● **Dataset records**

**********

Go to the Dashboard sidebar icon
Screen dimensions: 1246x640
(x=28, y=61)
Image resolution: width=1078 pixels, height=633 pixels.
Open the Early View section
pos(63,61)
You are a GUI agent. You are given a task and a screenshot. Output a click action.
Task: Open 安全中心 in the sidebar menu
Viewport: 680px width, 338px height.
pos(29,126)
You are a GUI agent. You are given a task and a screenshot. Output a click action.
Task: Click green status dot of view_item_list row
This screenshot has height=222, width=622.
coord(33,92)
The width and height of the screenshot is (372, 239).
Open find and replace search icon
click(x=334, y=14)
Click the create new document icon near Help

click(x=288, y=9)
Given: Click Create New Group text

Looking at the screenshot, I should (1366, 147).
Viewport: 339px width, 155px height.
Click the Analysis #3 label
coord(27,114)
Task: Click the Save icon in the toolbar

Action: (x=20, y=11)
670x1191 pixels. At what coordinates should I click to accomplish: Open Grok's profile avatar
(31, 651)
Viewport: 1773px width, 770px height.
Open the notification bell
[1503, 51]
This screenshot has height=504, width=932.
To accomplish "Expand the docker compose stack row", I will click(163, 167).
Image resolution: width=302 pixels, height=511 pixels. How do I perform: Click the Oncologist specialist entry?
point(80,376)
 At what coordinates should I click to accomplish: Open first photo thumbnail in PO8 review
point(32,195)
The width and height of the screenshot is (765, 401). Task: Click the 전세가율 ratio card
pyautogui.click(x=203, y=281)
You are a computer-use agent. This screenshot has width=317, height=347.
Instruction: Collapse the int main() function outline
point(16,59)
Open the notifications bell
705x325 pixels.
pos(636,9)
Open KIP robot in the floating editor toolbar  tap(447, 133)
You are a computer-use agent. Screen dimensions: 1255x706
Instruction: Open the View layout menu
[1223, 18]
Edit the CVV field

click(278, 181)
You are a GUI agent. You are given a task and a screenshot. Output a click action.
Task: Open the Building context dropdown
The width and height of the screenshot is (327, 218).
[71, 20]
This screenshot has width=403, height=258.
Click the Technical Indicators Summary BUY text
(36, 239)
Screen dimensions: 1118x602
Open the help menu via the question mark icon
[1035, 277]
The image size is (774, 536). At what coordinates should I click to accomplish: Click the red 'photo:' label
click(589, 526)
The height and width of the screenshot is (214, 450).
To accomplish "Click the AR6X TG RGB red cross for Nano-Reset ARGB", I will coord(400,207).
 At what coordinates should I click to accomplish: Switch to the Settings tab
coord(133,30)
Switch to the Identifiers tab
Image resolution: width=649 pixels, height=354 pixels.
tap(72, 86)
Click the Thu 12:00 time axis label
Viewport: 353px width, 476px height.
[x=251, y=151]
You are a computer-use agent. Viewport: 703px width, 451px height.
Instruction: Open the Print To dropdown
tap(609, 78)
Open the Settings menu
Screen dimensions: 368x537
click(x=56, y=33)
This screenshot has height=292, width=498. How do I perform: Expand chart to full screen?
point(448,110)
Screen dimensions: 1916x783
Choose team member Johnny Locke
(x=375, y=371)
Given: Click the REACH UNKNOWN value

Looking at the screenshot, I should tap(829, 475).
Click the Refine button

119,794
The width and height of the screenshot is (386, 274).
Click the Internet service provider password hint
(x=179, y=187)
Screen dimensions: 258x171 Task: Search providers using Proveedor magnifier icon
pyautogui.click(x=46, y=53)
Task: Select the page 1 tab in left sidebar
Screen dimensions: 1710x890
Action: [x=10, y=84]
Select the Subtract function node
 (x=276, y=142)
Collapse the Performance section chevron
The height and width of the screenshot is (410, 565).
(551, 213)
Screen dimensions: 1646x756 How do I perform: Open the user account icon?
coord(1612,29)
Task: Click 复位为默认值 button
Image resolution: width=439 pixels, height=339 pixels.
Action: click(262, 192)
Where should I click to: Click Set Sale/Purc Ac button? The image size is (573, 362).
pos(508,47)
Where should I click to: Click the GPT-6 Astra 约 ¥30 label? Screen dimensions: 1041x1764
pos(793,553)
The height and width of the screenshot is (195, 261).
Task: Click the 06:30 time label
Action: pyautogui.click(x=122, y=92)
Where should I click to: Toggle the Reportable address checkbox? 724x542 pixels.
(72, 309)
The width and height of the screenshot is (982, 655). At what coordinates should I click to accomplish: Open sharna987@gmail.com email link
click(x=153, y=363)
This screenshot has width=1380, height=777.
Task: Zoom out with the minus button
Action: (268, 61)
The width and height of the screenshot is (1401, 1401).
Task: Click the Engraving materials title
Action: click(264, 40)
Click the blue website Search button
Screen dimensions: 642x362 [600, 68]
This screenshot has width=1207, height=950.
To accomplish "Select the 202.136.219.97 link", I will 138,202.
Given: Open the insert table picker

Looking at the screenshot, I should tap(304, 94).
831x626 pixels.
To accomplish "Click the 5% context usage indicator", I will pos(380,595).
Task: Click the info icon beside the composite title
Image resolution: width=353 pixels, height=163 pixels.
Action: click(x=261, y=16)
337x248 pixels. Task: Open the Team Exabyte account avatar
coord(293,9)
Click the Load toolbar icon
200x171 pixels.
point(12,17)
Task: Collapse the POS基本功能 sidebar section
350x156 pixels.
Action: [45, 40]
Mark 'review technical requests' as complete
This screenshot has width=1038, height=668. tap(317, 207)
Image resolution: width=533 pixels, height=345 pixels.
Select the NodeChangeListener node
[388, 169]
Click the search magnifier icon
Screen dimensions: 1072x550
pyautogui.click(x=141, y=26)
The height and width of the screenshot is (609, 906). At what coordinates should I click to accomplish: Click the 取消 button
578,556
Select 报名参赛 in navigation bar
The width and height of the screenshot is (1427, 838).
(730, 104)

**********

● **Exercise brief**
In the answer, the listing above should be restated word for word.

● **Solution**
Go to the Dashboard sidebar icon
Screen dimensions: 1246x640
(x=28, y=61)
Image resolution: width=1078 pixels, height=633 pixels.
Open the Early View section
pos(63,61)
You are a GUI agent. You are given a task and a screenshot. Output a click action.
Task: Open 安全中心 in the sidebar menu
Viewport: 680px width, 338px height.
pos(29,126)
You are a GUI agent. You are given a task and a screenshot. Output a click action.
Task: Click green status dot of view_item_list row
This screenshot has height=222, width=622.
coord(33,92)
The width and height of the screenshot is (372, 239).
Open find and replace search icon
click(x=334, y=14)
Click the create new document icon near Help

click(x=288, y=9)
Given: Click Create New Group text

Looking at the screenshot, I should (1366, 147).
Viewport: 339px width, 155px height.
Click the Analysis #3 label
coord(27,114)
Task: Click the Save icon in the toolbar

Action: (x=20, y=11)
670x1191 pixels. At what coordinates should I click to accomplish: Open Grok's profile avatar
(31, 651)
Viewport: 1773px width, 770px height.
Open the notification bell
[1503, 51]
This screenshot has height=504, width=932.
To accomplish "Expand the docker compose stack row", I will click(163, 167).
Image resolution: width=302 pixels, height=511 pixels. How do I perform: Click the Oncologist specialist entry?
point(80,376)
 At what coordinates should I click to accomplish: Open first photo thumbnail in PO8 review
point(32,195)
The width and height of the screenshot is (765, 401). Task: Click the 전세가율 ratio card
pyautogui.click(x=203, y=281)
You are a computer-use agent. This screenshot has width=317, height=347.
Instruction: Collapse the int main() function outline
point(16,59)
Open the notifications bell
705x325 pixels.
pos(636,9)
Open KIP robot in the floating editor toolbar  tap(447, 133)
You are a computer-use agent. Screen dimensions: 1255x706
Instruction: Open the View layout menu
[1223, 18]
Edit the CVV field

click(278, 181)
You are a GUI agent. You are given a task and a screenshot. Output a click action.
Task: Open the Building context dropdown
The width and height of the screenshot is (327, 218).
[71, 20]
This screenshot has width=403, height=258.
Click the Technical Indicators Summary BUY text
(36, 239)
Screen dimensions: 1118x602
Open the help menu via the question mark icon
[1035, 277]
The image size is (774, 536). At what coordinates should I click to accomplish: Click the red 'photo:' label
click(589, 526)
The height and width of the screenshot is (214, 450).
To accomplish "Click the AR6X TG RGB red cross for Nano-Reset ARGB", I will coord(400,207).
 At what coordinates should I click to accomplish: Switch to the Settings tab
coord(133,30)
Switch to the Identifiers tab
Image resolution: width=649 pixels, height=354 pixels.
tap(72, 86)
Click the Thu 12:00 time axis label
Viewport: 353px width, 476px height.
[x=251, y=151]
You are a computer-use agent. Viewport: 703px width, 451px height.
Instruction: Open the Print To dropdown
tap(609, 78)
Open the Settings menu
Screen dimensions: 368x537
click(x=56, y=33)
This screenshot has height=292, width=498. How do I perform: Expand chart to full screen?
point(448,110)
Screen dimensions: 1916x783
Choose team member Johnny Locke
(x=375, y=371)
Given: Click the REACH UNKNOWN value

Looking at the screenshot, I should tap(829, 475).
Click the Refine button

119,794
The width and height of the screenshot is (386, 274).
Click the Internet service provider password hint
(x=179, y=187)
Screen dimensions: 258x171 Task: Search providers using Proveedor magnifier icon
pyautogui.click(x=46, y=53)
Task: Select the page 1 tab in left sidebar
Screen dimensions: 1710x890
Action: [x=10, y=84]
Select the Subtract function node
 (x=276, y=142)
Collapse the Performance section chevron
The height and width of the screenshot is (410, 565).
(551, 213)
Screen dimensions: 1646x756 How do I perform: Open the user account icon?
coord(1612,29)
Task: Click 复位为默认值 button
Image resolution: width=439 pixels, height=339 pixels.
Action: click(262, 192)
Where should I click to: Click Set Sale/Purc Ac button? The image size is (573, 362).
pos(508,47)
Where should I click to: Click the GPT-6 Astra 约 ¥30 label? Screen dimensions: 1041x1764
pos(793,553)
The height and width of the screenshot is (195, 261).
Task: Click the 06:30 time label
Action: pyautogui.click(x=122, y=92)
Where should I click to: Toggle the Reportable address checkbox? 724x542 pixels.
(72, 309)
The width and height of the screenshot is (982, 655). At what coordinates should I click to accomplish: Open sharna987@gmail.com email link
click(x=153, y=363)
This screenshot has width=1380, height=777.
Task: Zoom out with the minus button
Action: (268, 61)
The width and height of the screenshot is (1401, 1401).
Task: Click the Engraving materials title
Action: click(264, 40)
Click the blue website Search button
Screen dimensions: 642x362 [600, 68]
This screenshot has width=1207, height=950.
To accomplish "Select the 202.136.219.97 link", I will 138,202.
Given: Open the insert table picker

Looking at the screenshot, I should tap(304, 94).
831x626 pixels.
To accomplish "Click the 5% context usage indicator", I will pos(380,595).
Task: Click the info icon beside the composite title
Image resolution: width=353 pixels, height=163 pixels.
Action: click(x=261, y=16)
337x248 pixels. Task: Open the Team Exabyte account avatar
coord(293,9)
Click the Load toolbar icon
200x171 pixels.
point(12,17)
Task: Collapse the POS基本功能 sidebar section
350x156 pixels.
Action: [45, 40]
Mark 'review technical requests' as complete
This screenshot has width=1038, height=668. tap(317, 207)
Image resolution: width=533 pixels, height=345 pixels.
Select the NodeChangeListener node
[388, 169]
Click the search magnifier icon
Screen dimensions: 1072x550
pyautogui.click(x=141, y=26)
The height and width of the screenshot is (609, 906). At what coordinates should I click to accomplish: Click the 取消 button
578,556
Select 报名参赛 in navigation bar
The width and height of the screenshot is (1427, 838).
(730, 104)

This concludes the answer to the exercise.